Support for switching off TLS channels

[strieflin]

We use MP-SPDZ as the MPC engine within the Carbyne Stack cloud-native MPC platform. ATM we use a heavily outdated version of MP-SPDZ but are in the process of replacing that one with a newer version (see carbynestack/ephemeral#15) By using functionality of the Istio service mesh, we are outsourcing the responsibility to ensure inter-player communication happens over TLS-secured channels. Is it possible to disable TLS channels in the MP-SPDZ implementation to avoid the overheads of TLS-over-TLS and the complications of managing certificates on the level of Kubernetes Pods running the MP-SPDZ engine instances.
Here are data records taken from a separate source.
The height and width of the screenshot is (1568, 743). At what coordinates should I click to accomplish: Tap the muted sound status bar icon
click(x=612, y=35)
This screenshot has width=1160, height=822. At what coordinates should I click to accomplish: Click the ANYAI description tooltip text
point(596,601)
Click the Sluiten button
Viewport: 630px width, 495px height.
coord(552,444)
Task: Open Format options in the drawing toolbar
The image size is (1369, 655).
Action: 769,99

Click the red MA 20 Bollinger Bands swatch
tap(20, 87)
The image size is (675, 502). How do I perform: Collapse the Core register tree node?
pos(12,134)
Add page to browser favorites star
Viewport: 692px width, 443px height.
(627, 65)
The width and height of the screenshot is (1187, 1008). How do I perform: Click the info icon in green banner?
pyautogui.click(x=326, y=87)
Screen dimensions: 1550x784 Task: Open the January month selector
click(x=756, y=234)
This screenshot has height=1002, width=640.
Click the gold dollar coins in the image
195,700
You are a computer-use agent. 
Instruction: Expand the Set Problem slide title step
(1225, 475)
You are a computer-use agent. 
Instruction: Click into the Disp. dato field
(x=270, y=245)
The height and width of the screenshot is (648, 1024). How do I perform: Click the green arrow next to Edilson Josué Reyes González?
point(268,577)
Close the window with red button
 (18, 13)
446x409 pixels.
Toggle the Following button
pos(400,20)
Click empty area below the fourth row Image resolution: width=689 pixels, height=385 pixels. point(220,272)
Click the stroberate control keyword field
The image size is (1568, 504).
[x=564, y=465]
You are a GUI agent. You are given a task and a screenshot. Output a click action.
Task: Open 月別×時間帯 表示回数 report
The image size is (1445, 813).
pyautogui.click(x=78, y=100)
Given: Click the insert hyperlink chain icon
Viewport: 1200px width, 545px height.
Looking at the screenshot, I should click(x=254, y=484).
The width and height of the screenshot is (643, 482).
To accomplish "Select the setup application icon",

If not would you consider implementing such a feature to enable downstream use in Carbyne Stack?

[mkskeller]

TLS can be switched off using -u in honest-majority machines. In dishonest-majority machines it is switched off by default. If you want to make a deeper change, you can simply look for CryptoPlayer in the code and replace its occurrence by PlainPlayer. In any case, there are a few double-checks by calling the insecure function (in Shamir.hpp and Replicated.hpp for example), which need to be removed in order to run without warnings and without the INSECURE compiler flag.

[strieflin]

I see. Keeping the issue open for now in case our investigations on what is exactly needed to make it usable in our setting create further need for discussions. Thanks!

[kindlich]

Is this only about the communication between multiple Machines, or also when using the Client Functionality?
The Carbyne Stack usecase makes use of Clients, so they would need to allow for non-TLS'ed communication between a Client and MP-SPDZ VM, too.

[strieflin]

@mkskeller: Can TLS be switched off for client/engine connections? If not, any chance to provide that functionality?

[mkskeller]

642d11f adds the compile-time option NO_CLIENT_TLS to this end.

[strieflin]

Thank you very much @mkskeller. Will give that a try ASAP. Closing this for now.